The IMF managing director, however, declined to put numbers on the growth rate ahead of next week’s update of the Fund’s official forecasts.
But she pointed out that global growth, five years after the financial crisis, remains below its potential of about four percent a year, resulting in a tame risk of inflation worldwide.
“With inflation running below many central banks’ targets, we see rising risks of deflation, which could prove disastrous for the recovery,” she said.
“Global growth is still too low, too fragile, and too uneven.”
Lagarde stressed that the 188-nation IMF can play “an especially valuable role” in fostering cooperation and coordination in the interconnected world.
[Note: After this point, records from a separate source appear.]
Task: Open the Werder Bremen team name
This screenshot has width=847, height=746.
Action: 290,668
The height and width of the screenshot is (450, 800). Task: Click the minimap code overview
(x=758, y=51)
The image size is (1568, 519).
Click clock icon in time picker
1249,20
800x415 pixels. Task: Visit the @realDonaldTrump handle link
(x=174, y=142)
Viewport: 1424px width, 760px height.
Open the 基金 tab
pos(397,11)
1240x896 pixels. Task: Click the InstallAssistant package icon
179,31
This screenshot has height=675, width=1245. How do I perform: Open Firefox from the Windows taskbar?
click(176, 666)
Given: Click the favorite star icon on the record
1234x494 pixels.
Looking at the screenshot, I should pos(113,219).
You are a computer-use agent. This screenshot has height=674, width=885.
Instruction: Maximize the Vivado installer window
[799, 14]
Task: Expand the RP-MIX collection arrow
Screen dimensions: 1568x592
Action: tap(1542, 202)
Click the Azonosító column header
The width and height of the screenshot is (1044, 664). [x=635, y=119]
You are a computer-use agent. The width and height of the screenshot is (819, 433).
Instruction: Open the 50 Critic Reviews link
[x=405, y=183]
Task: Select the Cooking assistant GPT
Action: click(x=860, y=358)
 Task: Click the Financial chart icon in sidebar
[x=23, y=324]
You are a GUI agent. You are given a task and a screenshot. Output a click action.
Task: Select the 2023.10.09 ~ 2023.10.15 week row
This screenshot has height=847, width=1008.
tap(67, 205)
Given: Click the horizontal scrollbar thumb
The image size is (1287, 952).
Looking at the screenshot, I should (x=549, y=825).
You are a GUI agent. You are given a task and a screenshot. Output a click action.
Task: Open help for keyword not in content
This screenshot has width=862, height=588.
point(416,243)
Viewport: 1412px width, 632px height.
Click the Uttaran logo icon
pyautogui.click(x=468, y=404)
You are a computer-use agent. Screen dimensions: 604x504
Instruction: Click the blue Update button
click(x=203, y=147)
“We need to continue to adapt and to reflect the changing dynamics of the global economy and our membership. That is why we need the continued support of our entire membership,” she said, stressing the word “entire.”
Lagarde was peppered with questions from the audience about the US Congress’s exclusion of an IMF funding measure that had been proposed by the Obama administration in a budget compromise reached late Monday.
Without the funding measure, the US, the IMF’s largest stakeholder, will continue to block key IMF quota and governance reforms approved in 2010.
The reform includes doubling the IMF’s quotas, increasing its crisis-lending capacity; giving more voice to underrepresented dynamic emerging-market countries; and reducing the European representation on the executive board.
Lagarde said she hoped that Congress’s decision is “a question of timing and not a question of a determination to exclude the IMF.”
She argued that the Washington-based IMF is a positive force in the global economy, promoting financial stability, and the US, the world’s largest economy, benefits from that.
The commitment to complete the reform was by the end of 2012, and two years later its prospects remain unclear as vital US support is lacking.
“I hope that sensible and commonsense judgment will prevail,” she said.
“As a lead economy, as the key partner at the table, the United States of America are bound to support the institution.”